A pesar del abultado honorario que cobraba, como abogado del Estudio Romero, Carranza, Rufino & Otero Monsegur, Rufino fracasó en Nueva York representando a los intereses del Estado argentino por la causa de la nacionalización de la petrolera YPF en una demanda iniciada en 2015 por el bufete de abogados Burford, tras haberle comprado los derechos a la justicia española.

La demanda se inició por la expropiación de la mayoría de las acciones de la petrolera, pero a nombre de las empresas españolas Petersen Energía y Petersen Inversora, dos compañías hoy en quiebra, abiertas por el Grupo Petersen en los días en que era socio por el 25% de YPF y a partir de que el expresidente Néstor Kirchner los hizo ingresar como parte de la petrolera.

El Grupo Petersen hoy está absolutamente fuera del reclamo y de los derechos a cobrar, situación que está judicialmente aclarada en la justicia española y reconocida por los propios Burford que desistieron de reclamarle a Petersen.

En una reciente operación en la que vendió el 15% del juicio, el fondo de capitales ingleses especializado en hacer juicios luego de renacionalizaciones fallidas, puso una valuación que arroja un total de u$s440 millones, en lugar de los u$s3.000 que se reclaman en los tribunales de los Estados Unidos.

Claro que pese al revés que sufrió la Argentina, Rufino cobró sin demoras sus altos honorarios por la fallida tarea realizada. La estrategia ante los tribunales neoyorquinos fue definida por el propio Rufino y el por entonces Procurador del Tesoro Bernardo Saravia Frías y por Fabián "Pepín" Rodríguez Simón, entonces director de YPF.

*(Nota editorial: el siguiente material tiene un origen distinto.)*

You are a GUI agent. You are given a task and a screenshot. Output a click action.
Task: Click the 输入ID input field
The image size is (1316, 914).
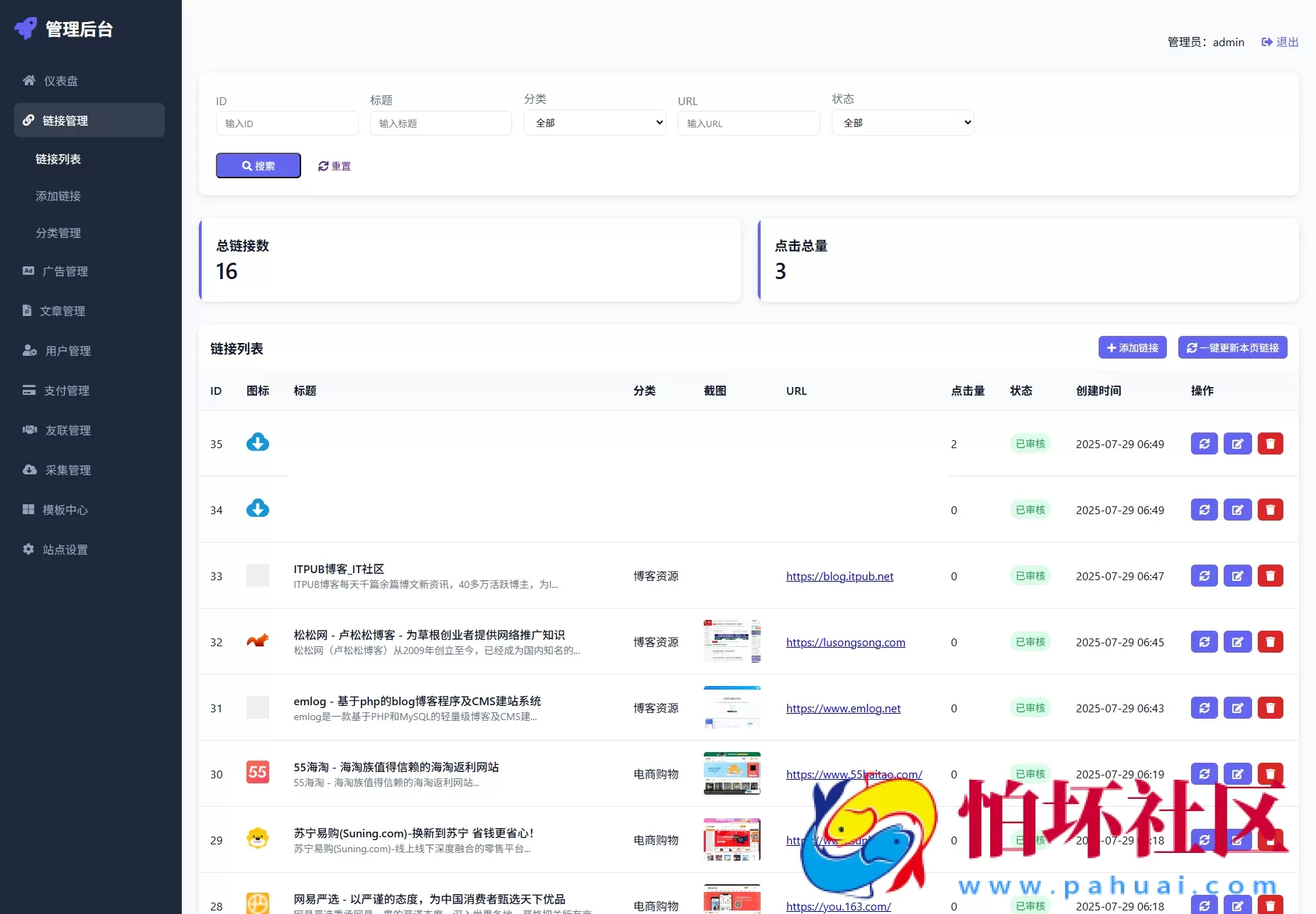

Rufino trabó amistad y generó negocios con Rodríguez Simón cuando se desempeñó como abogado en el estudio Llerena fundado por “Pepín”. Además, realizó una carrera en la justicia Comercial en paralelo con el juez Comercial, Javier Cosentino, quien declaró la quiebra de Oil Combustibles en mayo de 2018, como resultado del plan de extorsión y persecución contra el Grupo Indalo.

Ahora, en el juicio oral por Oil Combustibles, cada vez son más los testimonios que dejan al descubierto la maniobra de la que participaron la mesa judicial del macrismo y la AFIP de Alberto Abad para asfixiar a la petrolera y llevarla a una inexorable quiebra.

De hecho, Carlos Bianchi, interventor, coadministrador y liquidador de la petrolera declaró como testigo que hubo media docena de reuniones con interesados en comprar la refinería, el puerto y la red de estaciones de servicio, entre las que estuvo Lukoil y la propia YPF.

Al respecto, Bianchi aseguró que para las conversaciones con la petrolera estatal, su contacto era el abogado Marcelo Rufino, con quien llegó a mantener encuentros en la torre de las oficinas centrales.

El testigo contó que sondeaba la posibilidad de que se aplique una moratoria para atraer potenciales interesados en los activos y para recuperar la empresa. Sin embargo, las negativas de Rufino y su séquito eran terminantes.

Con toda la prueba documentada, los abogados que representan al empresario Fabián De Sousa denunciaron que el gobierno de Mauricio Macri utilizó a la firma YPF, de propiedad mayoritaria del Estado Nacional, como “un eslabón más en la maniobra delictiva” tendiente al desapoderamiento y hostigamiento hacia Oil Combustibles y las empresas del Grupo Indalo.

Desde su rol de asesor letrado, Rufino habría tomado parte de forma directa en el proceso de compra de los activos de los que fue desapoderada Oil Combustibles y su posterior traspaso a las firmas Delta y DAPSA.

Vale recordar que el pasado 12 de agosto con un advenimiento que logró una adhesión del 99,95%, la Justicia dispuso el levantamiento de la quiebra de Oil Combustibles. “Hoy podemos decir con orgullo que hemos recuperado Oil Combustibles, la nave insignia del Grupo Indalo”, señaló la empresa en un comunicado.